**THE TASK**
Return the lines that run from the line containing "Given: Click the" through the end of the entries, both ends included. Leave out all pictures.

**SUPPLIED MATERIAL**
____________
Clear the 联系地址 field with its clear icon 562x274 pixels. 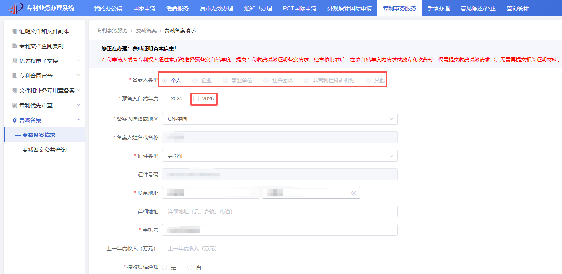[354, 193]
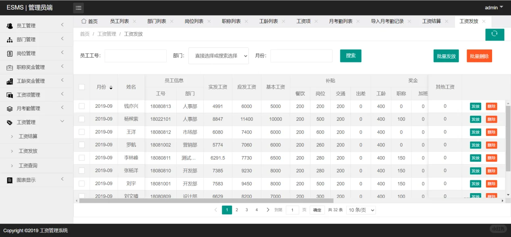
Task: Click the green refresh icon
Action: point(494,35)
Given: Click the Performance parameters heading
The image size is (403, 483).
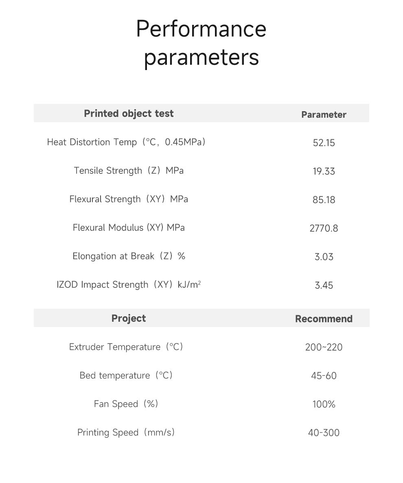Looking at the screenshot, I should 201,43.
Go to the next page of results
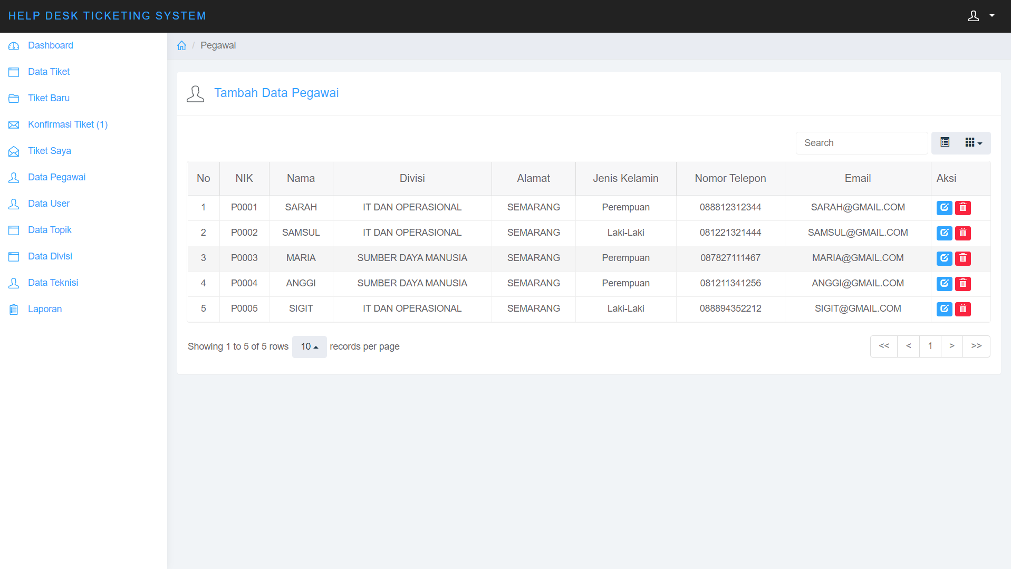 click(x=951, y=346)
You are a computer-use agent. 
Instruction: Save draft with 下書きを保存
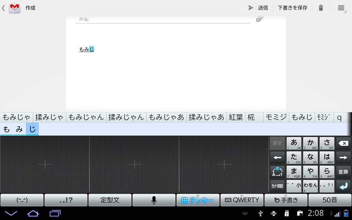point(292,8)
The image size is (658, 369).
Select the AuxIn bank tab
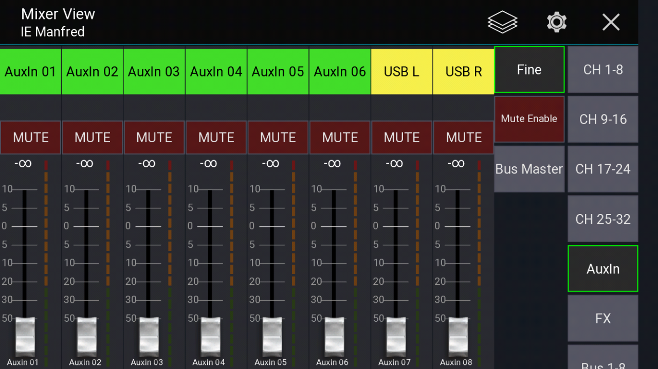[x=602, y=268]
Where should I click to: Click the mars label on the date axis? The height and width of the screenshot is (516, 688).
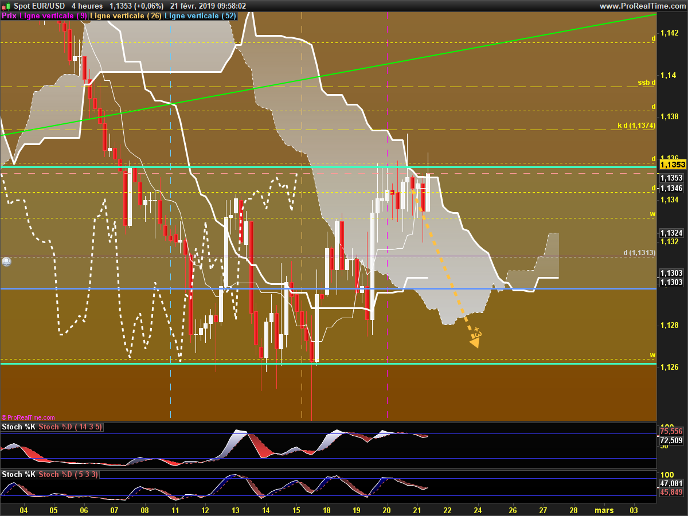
____________
**RESPONSE FOR THIS EXERCISE**
Given: Click the Performance parameters heading
The image size is (403, 483).
Looking at the screenshot, I should 201,43.
Go to the next page of results
 click(x=951, y=346)
You are a computer-use agent. 
Instruction: Save draft with 下書きを保存
point(292,8)
The image size is (658, 369).
Select the AuxIn bank tab
[x=602, y=268]
Where should I click to: Click the mars label on the date axis? The height and width of the screenshot is (516, 688).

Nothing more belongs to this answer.